Segundo o tenente-coronel, a maioria dos bombeiros recupera-se da doença sem a manifestação de sintomas, ou, apenas, com sintomas leves. Há, no entanto, exceções. O sargento Ezio Teixeira Rodrigues, 48, ficou seis dias internado em uma unidade de terapia intensiva (UTI) do Hospital São Francisco. Começou a exibir os sintomas em maio, e, após uma insistente tosse, procurou atendimento médico. A princípio, ele acreditava tratar-se apenas de bronquite. Com os exames, entretanto, foi diagnosticado com covid-19. Ele apresentava pouco oxigênio no sangue e seu quadro evoluiu para pneumonia. Após sair do hospital, precisou ficar, ainda, 10 dias em isolamento em casa, onde mora com a esposa e dois filhos. Todos contraíram a doença, mas apresentaram sintomas leves.

O sargento Ezio Teixeira Rodrigues ficou seis dias internado em UTI. Começou a sentir os sintomas em maio, após uma tosse

Hoje, já recuperado e de volta à ativa, ele ainda lida com as consequências da doença. “Eu uso a bombinha de asma até hoje e a medicação Aerolin, porque com o uso permanente da máscara, a sua respiração não é 100%. Fico sentindo que o pulmão precisa expandir e não expande”, descreve.

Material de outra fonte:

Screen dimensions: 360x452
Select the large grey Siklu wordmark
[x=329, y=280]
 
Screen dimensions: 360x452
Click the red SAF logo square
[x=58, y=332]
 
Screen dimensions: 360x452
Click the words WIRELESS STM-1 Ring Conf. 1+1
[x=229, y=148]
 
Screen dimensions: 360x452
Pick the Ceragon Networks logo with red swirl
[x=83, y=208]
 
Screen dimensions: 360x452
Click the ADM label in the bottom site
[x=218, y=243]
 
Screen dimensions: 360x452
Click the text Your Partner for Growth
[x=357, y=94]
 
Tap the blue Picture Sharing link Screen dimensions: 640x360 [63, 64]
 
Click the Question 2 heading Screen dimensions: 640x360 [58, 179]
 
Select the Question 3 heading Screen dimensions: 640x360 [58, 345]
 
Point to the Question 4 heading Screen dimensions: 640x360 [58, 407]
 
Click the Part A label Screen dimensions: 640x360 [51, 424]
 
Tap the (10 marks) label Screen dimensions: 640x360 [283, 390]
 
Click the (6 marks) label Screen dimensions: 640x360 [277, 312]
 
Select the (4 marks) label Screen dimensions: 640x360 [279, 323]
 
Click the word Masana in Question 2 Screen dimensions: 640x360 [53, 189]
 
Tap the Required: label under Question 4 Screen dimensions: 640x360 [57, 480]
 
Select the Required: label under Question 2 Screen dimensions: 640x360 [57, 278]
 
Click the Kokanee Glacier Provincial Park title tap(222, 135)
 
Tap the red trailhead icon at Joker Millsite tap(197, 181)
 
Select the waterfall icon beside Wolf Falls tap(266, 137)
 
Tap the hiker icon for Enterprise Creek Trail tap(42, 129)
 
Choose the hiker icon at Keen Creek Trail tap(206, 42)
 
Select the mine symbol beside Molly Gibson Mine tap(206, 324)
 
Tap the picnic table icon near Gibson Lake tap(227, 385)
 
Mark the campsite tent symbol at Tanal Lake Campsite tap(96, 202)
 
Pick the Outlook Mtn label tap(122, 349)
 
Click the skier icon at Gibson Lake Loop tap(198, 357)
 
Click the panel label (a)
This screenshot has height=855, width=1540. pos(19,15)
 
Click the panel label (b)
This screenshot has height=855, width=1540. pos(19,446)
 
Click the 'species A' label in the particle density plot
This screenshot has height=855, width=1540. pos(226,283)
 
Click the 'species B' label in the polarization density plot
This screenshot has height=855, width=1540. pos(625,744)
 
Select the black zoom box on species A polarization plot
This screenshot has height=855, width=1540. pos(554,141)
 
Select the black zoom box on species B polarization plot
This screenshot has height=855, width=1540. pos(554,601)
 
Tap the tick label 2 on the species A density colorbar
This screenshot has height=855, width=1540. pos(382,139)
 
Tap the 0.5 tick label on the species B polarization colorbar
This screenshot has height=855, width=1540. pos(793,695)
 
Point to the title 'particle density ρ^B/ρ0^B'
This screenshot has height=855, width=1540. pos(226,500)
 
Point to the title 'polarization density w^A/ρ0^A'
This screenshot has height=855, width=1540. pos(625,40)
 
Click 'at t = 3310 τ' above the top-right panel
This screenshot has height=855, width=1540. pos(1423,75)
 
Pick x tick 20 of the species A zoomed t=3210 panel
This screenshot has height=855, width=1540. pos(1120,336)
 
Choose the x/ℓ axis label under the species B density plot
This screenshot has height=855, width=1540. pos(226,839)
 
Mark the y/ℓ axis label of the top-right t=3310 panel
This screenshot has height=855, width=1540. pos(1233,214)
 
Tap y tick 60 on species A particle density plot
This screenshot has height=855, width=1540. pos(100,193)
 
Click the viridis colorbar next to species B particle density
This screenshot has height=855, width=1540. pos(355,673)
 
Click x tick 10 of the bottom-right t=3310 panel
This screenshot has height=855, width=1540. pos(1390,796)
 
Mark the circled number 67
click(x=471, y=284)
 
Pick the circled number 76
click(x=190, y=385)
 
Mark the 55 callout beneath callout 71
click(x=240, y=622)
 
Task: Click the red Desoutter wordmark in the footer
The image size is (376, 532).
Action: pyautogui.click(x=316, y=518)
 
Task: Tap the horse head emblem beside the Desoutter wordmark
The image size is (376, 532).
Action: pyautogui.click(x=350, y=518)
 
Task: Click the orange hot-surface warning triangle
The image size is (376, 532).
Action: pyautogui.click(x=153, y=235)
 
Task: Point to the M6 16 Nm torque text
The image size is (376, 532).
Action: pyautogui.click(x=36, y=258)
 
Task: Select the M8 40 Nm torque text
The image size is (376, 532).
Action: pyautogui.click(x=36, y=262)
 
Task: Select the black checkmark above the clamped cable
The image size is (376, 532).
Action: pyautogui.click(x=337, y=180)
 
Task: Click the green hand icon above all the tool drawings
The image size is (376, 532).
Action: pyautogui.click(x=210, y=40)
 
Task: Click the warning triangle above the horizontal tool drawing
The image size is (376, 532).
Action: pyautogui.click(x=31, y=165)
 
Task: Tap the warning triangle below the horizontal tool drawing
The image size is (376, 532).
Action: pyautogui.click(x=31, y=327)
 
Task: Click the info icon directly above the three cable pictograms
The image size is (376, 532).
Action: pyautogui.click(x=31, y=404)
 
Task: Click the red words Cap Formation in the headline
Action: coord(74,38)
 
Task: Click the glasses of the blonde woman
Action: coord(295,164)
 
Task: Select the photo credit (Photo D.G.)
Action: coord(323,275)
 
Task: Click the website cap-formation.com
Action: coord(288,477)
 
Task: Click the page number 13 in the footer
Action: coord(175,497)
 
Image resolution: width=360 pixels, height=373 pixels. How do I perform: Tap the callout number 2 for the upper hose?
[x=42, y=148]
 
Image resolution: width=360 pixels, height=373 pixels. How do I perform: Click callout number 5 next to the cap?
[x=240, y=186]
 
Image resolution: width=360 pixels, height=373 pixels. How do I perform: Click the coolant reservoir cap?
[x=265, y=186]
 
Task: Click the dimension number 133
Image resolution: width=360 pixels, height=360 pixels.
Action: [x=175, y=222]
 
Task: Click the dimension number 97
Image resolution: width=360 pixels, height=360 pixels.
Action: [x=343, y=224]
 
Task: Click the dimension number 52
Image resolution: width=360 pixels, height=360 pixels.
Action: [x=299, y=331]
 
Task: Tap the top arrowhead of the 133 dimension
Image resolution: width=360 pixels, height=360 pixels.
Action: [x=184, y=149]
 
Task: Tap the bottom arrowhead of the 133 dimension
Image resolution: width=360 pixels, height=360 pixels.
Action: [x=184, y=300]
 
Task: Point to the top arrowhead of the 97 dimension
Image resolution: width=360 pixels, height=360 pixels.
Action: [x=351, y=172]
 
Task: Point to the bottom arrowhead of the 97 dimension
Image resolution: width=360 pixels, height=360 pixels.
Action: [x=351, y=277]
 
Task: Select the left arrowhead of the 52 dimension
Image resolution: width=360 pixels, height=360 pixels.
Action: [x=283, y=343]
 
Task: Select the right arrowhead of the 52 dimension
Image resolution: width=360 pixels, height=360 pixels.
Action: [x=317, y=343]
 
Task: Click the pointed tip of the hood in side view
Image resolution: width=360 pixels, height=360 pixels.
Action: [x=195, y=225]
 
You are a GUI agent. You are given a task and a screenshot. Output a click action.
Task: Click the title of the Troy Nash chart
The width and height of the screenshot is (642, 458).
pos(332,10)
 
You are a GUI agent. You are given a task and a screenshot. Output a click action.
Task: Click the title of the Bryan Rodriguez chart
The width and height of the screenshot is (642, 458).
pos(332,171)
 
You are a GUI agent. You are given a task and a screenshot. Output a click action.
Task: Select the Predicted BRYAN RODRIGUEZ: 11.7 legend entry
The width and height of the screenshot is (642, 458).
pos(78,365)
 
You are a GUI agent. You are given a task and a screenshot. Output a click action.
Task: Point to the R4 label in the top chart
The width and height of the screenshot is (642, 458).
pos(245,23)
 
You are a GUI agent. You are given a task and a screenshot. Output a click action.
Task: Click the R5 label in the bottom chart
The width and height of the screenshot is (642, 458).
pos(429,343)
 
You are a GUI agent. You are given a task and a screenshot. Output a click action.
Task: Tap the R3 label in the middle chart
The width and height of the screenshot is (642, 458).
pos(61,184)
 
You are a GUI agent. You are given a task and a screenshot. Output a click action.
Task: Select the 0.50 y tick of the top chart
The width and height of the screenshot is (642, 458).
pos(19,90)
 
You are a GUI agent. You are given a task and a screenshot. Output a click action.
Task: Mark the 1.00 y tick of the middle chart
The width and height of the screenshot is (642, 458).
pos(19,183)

Ele destaca o apoio de sua família como elemento crucial na recuperação, em conjunto com o próprio trabalho. “Só o fato de voltar a trabalhar, a cabeça melhora muito. Você volta a sorrir pra vida. A família fica com o pé atrás, relutando bastante. Mas, eu preciso voltar a trabalhar para ajudar na minha recuperação”, pontua.

Números


Desde 13 março, a corporação teve 509 casos de bombeiros-militares com covid-19. Desses, 398 estão curados e já retornaram aos quartéis. Atualmente, 111 estão afastados do serviço devido à suspeita ou diagnóstico da doença. Felizmente, a instituição não registrou nenhum óbito por covid-19 de funcionário da ativa. Ao todo, são 78 militares escalados diariamente nas 26 ambulâncias da corporação. Dessas, seis são exclusivas para o transporte de pacientes de covid-19.

Enquanto não é desenvolvida uma vacina ou medicamento para a doença, o pedido dos bombeiros é para que a população siga as medidas de proteção e, se possível, ficar em casa. “A gente lida com a vida. Porém, não são todos que a gente consegue salvar. A gente tenta, mas fica a reflexão para pensar no próximo também”, apela o sargento Bruno Leal.

Por outro lado, é preciso manter a esperança de que dias melhores virão. O tenente-coronel Tempesta avalia que a situação atual pode servir de aprendizado, tanto para os bombeiros, quanto para a população, em geral. “A gente nunca viveu isso, e está sendo um baita aprendizado. Espero que a nossa sociedade tome alguma lição e saia, de alguma forma, melhor após esse processo”, anseia Tempesta. Enquanto isso, histórias como a de Ezio são uma inspiração em tempos tão difíceis. “Estamos aí, vencemos a covid. Estamos prontos para ajudar sem olhar a quem. Infelizmente, minha vizinha foi à Recife, contraiu a doença, e não voltou mais. Eu faço esse paralelo, estive do outro lado e consegui voltar. Quantos não conseguiram?”, avalia.